Latency: What you can control on the front end
Being able to observe where latency occurs in every layer of your application’s stack is critical to understanding its performance, and that can be especially challenging when you’re building your own open source observability solution to maintain your front end.
You have less of a latency budget than you think. Measuring the delays caused by operations like network requests, script loading, DOM rendering, painting, and more are necessary –– but they do not tell the whole performance story. If you step beyond what you can see in a browser dev tools audit and start scoping the user experience at the human level, you’ll find that there are more latency-adding elements that comprise the time it takes for users to experience your app: human, hardware, software, and environmental.
All of these affects coalesce to create your app’s performance issues, and those are felt most by your users. Starting from their perspective first as the entry point into your app’s performance pipeline, some of your latency calculations might begin at their earliest measurable interface (like the initial load request), and then end with an estimation of the average time it took for a human to interpret the corresponding result on screen (like the Largest Contentful Paint + the common median human reaction time).

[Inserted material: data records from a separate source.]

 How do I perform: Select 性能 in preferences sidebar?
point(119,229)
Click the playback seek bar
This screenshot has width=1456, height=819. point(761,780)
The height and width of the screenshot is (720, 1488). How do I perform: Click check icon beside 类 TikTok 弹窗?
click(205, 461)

Knowing what delays your users are actually experiencing, and where, gives you actionable views into why your app’s performance gets hung up. By continuously observing what happens in the layers you can control: from the user session, down to seeing what happens in the back end when their requests are made –– your front end team can quantify the issues that matter most to your bottom line, and keep your users from bouncing by keeping these processes in check. This in turn keeps users around (and your businesses growing), since they won’t inherit the performance issues that were already addressed, not released.